大変結構な事だが、念の為にGT−2000と聴き比べる。
(ただし、こちらはノーマルではなく、オプションのピュアストレートアーム
YSA−2
に換装されている。)

カートリッジも別のL−1000が付いているので、かなり公平な
切り替え比較試聴が出来る。

さて、音の違いはいかがなものか?。

KP−9010が極めてオーソドックスな鳴り方をするのに対して、
GT−2000 + YSA−2はもう少し味付けのある鳴り方となるようだ。

KPの方では感じられない、狂おしいほどの高音部の輝き、とか、
一緒に沈みこみそうなたっぷりした低音とかがGTでは出て来る。

どっちが上、と言う事はないが、今日のところはGTの方が魅力的な音を
聴かせてくれた。


新しいのを連れて来て、古女房を誉めているのでは意味が無い?。

しかし、そもそも今日の対決、KPには分が悪い。
なにしろGTとは10年弱の付き合いがある。
KPとは今日始まったばかりだ

お楽しみはこれから、と言う所。


KP−9010。

ユニファイド.アルミダイキャストフレームに
DLモーターとDSアームが組み込まれ、
メカニカルショートサーキットを構成するという、
これ正に構造の妙。

-- 課題指示 A --
大文字と小文字を区別し、一覧から「Describe」という文字列を含む行をすべて抜き出してください。

-- データ一覧 --
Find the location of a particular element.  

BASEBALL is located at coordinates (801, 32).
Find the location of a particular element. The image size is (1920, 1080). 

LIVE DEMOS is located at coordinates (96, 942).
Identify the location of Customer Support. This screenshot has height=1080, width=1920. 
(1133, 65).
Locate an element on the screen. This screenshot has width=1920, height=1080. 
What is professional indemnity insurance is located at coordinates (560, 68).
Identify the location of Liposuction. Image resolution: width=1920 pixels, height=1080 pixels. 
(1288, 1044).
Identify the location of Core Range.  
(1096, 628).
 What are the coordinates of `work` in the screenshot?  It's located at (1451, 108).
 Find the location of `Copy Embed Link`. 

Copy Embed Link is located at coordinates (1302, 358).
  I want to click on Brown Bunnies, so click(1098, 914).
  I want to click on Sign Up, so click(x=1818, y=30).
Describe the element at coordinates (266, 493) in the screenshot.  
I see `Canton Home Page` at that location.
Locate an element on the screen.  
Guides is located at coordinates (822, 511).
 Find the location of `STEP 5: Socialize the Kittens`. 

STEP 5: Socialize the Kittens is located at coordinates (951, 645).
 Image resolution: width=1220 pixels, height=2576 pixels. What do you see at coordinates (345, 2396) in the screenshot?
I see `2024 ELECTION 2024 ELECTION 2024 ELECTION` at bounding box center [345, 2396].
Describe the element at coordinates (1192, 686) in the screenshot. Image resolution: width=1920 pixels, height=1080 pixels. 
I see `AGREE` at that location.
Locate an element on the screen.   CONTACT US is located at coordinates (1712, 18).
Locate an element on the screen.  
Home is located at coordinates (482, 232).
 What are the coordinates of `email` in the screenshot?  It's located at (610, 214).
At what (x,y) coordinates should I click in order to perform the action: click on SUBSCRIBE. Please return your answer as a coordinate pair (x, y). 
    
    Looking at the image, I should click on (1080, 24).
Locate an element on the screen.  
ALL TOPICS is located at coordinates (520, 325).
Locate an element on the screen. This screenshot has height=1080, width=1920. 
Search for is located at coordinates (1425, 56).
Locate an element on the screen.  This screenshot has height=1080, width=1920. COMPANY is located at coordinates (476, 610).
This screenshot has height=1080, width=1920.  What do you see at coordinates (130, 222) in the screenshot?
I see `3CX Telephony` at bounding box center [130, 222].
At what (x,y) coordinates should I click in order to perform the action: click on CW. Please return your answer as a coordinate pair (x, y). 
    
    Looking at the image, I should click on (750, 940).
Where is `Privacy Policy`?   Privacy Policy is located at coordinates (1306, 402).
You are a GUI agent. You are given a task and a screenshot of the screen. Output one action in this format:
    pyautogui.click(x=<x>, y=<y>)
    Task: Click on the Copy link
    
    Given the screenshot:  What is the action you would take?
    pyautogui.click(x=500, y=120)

-- 課題指示 B --
本文抜粋のうち「KPの方では感じられない、狂おしいほどの高音部の輝き、とか、」から「お楽しみはこれから、と言う所。」までの部分を、一字一句変えずに出力すること。

-- 解答 A --
Describe the element at coordinates (266, 493) in the screenshot.  
Describe the element at coordinates (1192, 686) in the screenshot. Image resolution: width=1920 pixels, height=1080 pixels. 

-- 解答 B --
KPの方では感じられない、狂おしいほどの高音部の輝き、とか、
一緒に沈みこみそうなたっぷりした低音とかがGTでは出て来る。

どっちが上、と言う事はないが、今日のところはGTの方が魅力的な音を
聴かせてくれた。


新しいのを連れて来て、古女房を誉めているのでは意味が無い?。

しかし、そもそも今日の対決、KPには分が悪い。
なにしろGTとは10年弱の付き合いがある。
KPとは今日始まったばかりだ

お楽しみはこれから、と言う所。